**What to work on**
Set down, unchanged, everything in the items below from the line that contains "You are a computer-use agent. Viewport: 1512px" down to the line that contains "coord(665,58)", with both of those lines included.

**Records for the task**
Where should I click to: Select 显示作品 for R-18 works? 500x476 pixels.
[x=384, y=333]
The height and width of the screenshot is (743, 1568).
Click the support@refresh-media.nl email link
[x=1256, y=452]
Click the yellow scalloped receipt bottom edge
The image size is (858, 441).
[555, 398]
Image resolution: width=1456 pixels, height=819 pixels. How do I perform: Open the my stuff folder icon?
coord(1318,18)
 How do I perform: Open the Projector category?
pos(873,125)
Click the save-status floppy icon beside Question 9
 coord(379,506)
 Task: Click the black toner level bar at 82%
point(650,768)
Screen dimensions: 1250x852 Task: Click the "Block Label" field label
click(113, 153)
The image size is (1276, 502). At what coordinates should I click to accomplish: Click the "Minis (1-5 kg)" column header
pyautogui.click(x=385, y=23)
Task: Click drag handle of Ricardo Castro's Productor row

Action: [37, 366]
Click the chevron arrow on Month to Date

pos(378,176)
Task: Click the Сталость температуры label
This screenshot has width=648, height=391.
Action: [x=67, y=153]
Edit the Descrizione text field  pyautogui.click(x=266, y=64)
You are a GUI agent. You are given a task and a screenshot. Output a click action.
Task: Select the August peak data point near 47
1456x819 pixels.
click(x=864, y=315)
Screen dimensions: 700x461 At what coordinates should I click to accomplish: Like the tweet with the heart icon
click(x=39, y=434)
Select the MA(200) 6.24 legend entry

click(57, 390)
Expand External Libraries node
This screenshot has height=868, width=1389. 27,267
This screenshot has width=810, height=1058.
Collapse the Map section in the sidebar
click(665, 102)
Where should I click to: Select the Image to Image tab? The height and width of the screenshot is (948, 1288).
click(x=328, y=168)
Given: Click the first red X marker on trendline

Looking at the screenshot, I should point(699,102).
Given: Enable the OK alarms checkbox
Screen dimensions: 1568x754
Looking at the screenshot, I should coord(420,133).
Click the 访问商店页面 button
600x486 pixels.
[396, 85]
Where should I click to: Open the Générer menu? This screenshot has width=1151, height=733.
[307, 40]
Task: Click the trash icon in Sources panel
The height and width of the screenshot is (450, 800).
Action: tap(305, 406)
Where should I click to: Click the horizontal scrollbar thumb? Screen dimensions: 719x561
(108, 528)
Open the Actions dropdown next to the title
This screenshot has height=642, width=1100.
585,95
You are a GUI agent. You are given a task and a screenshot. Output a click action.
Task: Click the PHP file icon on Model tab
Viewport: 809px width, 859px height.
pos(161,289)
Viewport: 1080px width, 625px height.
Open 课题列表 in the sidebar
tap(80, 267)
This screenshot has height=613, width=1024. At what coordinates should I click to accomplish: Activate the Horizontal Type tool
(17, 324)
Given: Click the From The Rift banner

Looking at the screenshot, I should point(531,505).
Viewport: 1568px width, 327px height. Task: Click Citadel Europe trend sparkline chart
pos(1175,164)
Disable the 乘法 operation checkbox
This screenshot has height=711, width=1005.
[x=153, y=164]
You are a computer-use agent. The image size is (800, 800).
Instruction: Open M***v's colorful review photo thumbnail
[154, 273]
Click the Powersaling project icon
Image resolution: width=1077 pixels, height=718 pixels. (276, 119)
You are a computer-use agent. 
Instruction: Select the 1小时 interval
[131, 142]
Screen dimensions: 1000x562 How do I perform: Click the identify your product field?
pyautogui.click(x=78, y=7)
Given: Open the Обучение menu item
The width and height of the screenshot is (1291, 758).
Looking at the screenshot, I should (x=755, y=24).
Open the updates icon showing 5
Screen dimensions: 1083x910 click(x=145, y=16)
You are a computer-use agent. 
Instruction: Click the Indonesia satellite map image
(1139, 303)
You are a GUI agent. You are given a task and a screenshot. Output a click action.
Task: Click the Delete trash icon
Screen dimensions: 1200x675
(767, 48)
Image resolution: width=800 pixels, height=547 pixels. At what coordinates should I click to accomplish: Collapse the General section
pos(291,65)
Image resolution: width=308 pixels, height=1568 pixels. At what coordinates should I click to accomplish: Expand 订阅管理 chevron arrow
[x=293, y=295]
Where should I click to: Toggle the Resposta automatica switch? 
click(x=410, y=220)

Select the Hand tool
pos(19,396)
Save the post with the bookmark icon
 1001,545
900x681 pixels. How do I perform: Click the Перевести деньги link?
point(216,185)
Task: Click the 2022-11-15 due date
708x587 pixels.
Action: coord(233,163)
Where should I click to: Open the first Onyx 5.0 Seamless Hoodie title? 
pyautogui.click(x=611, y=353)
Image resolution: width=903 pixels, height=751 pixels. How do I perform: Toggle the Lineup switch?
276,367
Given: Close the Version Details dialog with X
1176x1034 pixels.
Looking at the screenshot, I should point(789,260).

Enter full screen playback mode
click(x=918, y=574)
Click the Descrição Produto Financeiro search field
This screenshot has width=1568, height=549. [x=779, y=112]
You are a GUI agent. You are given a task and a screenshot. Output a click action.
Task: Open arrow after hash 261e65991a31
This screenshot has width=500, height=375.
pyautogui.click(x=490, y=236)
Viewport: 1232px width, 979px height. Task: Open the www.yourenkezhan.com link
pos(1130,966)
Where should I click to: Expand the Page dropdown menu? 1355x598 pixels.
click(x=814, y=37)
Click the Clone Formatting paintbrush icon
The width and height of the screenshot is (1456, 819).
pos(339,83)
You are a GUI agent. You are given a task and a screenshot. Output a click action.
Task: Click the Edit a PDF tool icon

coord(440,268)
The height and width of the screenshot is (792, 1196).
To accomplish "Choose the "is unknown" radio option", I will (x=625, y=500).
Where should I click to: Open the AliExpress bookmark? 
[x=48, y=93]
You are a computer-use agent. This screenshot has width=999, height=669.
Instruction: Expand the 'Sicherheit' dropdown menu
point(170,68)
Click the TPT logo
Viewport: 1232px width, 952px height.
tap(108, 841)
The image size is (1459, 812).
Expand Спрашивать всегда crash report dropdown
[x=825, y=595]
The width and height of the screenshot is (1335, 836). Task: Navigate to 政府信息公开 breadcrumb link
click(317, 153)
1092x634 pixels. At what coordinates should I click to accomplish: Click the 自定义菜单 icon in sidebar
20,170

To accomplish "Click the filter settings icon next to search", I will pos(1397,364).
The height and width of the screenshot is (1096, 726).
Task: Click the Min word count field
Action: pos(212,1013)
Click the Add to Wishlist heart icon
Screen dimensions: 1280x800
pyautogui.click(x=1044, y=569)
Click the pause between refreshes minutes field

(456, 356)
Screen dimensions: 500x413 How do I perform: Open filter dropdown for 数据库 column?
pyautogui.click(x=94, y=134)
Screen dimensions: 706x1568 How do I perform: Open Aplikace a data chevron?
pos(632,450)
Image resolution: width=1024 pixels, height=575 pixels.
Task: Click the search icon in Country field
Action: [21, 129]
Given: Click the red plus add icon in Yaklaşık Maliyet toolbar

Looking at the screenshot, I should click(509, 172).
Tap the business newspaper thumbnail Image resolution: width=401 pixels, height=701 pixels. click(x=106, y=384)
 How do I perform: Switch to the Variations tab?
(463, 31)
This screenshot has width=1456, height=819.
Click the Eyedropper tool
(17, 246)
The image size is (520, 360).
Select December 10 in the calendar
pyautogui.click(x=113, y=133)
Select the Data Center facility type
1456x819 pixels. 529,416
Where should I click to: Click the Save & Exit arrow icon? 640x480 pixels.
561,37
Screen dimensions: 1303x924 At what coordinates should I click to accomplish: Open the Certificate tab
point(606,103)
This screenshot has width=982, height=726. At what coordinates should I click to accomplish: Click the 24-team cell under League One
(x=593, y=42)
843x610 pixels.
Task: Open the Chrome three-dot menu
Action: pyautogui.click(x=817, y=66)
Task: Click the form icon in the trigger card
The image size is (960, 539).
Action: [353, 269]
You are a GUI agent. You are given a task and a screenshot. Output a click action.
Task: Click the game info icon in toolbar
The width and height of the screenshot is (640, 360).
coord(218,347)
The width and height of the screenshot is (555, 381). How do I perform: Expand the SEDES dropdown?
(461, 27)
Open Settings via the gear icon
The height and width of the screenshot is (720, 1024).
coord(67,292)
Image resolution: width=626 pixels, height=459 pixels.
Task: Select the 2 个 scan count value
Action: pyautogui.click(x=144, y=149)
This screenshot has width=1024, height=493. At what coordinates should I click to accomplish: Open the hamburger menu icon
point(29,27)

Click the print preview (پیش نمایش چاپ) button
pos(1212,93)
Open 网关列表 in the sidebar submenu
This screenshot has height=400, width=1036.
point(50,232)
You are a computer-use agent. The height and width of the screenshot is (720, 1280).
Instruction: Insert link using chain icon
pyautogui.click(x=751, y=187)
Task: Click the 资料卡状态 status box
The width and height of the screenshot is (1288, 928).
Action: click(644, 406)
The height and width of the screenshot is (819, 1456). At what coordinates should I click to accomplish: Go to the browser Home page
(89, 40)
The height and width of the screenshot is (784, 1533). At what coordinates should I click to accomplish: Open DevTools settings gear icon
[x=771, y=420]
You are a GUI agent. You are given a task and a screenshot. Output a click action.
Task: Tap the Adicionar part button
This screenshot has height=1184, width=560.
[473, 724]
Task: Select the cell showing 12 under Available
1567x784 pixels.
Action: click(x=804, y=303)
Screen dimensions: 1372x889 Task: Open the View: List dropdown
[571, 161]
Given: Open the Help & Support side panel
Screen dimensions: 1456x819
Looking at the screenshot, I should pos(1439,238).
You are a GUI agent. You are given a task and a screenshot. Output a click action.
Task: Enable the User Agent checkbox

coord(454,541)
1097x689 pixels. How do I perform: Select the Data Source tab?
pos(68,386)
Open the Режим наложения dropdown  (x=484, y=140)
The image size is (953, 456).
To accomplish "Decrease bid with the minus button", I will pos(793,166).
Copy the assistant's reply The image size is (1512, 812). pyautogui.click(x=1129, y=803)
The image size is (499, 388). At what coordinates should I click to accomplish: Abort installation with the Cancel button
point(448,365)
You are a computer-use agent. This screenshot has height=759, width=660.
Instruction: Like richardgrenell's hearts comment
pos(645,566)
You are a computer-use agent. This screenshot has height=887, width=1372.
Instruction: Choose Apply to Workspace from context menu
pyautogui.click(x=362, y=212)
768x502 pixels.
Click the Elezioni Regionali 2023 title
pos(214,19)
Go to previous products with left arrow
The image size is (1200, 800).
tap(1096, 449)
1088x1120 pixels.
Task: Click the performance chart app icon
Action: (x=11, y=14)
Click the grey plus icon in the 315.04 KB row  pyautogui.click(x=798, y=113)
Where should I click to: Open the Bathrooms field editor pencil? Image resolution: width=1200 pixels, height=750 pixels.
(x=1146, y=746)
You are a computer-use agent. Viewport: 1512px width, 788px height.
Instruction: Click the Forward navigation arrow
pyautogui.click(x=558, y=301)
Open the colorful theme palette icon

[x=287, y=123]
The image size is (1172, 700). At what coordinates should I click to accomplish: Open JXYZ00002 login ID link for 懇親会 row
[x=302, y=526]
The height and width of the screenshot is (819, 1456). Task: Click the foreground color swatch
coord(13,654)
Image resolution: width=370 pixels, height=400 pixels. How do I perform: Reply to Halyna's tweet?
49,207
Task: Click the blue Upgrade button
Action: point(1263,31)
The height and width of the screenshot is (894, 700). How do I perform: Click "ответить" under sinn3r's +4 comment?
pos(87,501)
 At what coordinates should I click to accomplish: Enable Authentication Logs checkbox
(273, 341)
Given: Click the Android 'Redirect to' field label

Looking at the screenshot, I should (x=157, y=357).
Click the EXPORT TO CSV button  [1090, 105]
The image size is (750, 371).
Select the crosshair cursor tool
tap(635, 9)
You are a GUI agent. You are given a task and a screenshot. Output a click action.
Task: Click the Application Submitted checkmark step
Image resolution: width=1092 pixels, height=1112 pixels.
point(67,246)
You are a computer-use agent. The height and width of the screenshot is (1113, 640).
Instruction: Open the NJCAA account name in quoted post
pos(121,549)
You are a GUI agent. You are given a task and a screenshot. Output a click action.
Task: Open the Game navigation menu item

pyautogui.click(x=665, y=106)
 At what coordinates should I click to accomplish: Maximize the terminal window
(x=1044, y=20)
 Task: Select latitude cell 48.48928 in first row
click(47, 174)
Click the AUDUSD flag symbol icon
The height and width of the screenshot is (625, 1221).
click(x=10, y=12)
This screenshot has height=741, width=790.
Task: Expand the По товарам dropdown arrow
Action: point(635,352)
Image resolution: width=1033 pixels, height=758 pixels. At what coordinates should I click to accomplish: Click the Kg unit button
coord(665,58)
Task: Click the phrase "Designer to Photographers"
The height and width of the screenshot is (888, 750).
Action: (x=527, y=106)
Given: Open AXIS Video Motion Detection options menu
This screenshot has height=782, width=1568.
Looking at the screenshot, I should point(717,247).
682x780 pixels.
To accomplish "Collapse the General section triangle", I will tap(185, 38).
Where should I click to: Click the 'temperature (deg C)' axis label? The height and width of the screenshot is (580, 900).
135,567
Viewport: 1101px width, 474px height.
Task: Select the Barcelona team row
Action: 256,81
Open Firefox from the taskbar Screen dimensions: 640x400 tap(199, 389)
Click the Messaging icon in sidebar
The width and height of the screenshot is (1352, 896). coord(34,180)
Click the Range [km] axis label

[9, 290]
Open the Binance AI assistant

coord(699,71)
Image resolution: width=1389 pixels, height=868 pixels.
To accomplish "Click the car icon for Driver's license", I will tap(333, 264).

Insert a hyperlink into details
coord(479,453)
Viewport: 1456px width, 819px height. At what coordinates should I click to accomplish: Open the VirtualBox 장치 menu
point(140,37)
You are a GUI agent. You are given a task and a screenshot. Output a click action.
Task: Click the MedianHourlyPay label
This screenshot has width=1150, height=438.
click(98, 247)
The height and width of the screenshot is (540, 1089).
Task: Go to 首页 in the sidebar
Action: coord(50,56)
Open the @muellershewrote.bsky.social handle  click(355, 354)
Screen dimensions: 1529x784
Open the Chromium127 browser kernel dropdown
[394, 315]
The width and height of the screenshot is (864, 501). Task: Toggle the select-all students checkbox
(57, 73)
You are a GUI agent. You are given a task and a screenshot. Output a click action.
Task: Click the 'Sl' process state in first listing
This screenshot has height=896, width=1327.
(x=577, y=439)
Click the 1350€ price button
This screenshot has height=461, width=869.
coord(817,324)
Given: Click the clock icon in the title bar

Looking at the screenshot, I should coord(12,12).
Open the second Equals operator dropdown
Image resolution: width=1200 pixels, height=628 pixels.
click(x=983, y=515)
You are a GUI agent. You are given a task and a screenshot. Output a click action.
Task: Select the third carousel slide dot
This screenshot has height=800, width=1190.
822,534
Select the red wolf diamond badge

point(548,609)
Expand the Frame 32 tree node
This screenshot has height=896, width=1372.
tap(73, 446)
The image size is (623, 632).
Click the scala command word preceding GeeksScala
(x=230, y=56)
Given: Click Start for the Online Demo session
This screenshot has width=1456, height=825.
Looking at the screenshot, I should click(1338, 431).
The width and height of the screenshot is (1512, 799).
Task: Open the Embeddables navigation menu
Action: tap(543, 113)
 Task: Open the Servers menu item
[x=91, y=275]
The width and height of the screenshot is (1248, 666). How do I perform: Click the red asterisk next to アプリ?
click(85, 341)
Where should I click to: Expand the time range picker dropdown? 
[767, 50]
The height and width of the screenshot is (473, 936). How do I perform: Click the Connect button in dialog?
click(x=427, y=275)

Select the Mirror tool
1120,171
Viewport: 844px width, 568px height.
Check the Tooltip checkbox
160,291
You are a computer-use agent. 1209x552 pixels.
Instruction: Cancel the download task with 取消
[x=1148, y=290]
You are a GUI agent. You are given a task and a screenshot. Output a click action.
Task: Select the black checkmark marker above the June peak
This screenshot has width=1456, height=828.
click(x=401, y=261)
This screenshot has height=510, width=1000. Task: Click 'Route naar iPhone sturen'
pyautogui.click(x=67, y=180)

**Expected answer**
You are a computer-use agent. Viewport: 1512px width, 788px height.
Instruction: Click the Forward navigation arrow
pyautogui.click(x=558, y=301)
Open the colorful theme palette icon

[x=287, y=123]
The image size is (1172, 700). At what coordinates should I click to accomplish: Open JXYZ00002 login ID link for 懇親会 row
[x=302, y=526]
The height and width of the screenshot is (819, 1456). Task: Click the foreground color swatch
coord(13,654)
Image resolution: width=370 pixels, height=400 pixels. How do I perform: Reply to Halyna's tweet?
49,207
Task: Click the blue Upgrade button
Action: point(1263,31)
The height and width of the screenshot is (894, 700). How do I perform: Click "ответить" under sinn3r's +4 comment?
pos(87,501)
 At what coordinates should I click to accomplish: Enable Authentication Logs checkbox
(273, 341)
Given: Click the Android 'Redirect to' field label

Looking at the screenshot, I should (x=157, y=357).
Click the EXPORT TO CSV button  [1090, 105]
The image size is (750, 371).
Select the crosshair cursor tool
tap(635, 9)
You are a GUI agent. You are given a task and a screenshot. Output a click action.
Task: Click the Application Submitted checkmark step
Image resolution: width=1092 pixels, height=1112 pixels.
point(67,246)
You are a computer-use agent. The height and width of the screenshot is (1113, 640).
Instruction: Open the NJCAA account name in quoted post
pos(121,549)
You are a GUI agent. You are given a task and a screenshot. Output a click action.
Task: Open the Game navigation menu item

pyautogui.click(x=665, y=106)
 At what coordinates should I click to accomplish: Maximize the terminal window
(x=1044, y=20)
 Task: Select latitude cell 48.48928 in first row
click(47, 174)
Click the AUDUSD flag symbol icon
The height and width of the screenshot is (625, 1221).
click(x=10, y=12)
This screenshot has height=741, width=790.
Task: Expand the По товарам dropdown arrow
Action: point(635,352)
Image resolution: width=1033 pixels, height=758 pixels. At what coordinates should I click to accomplish: Click the Kg unit button
coord(665,58)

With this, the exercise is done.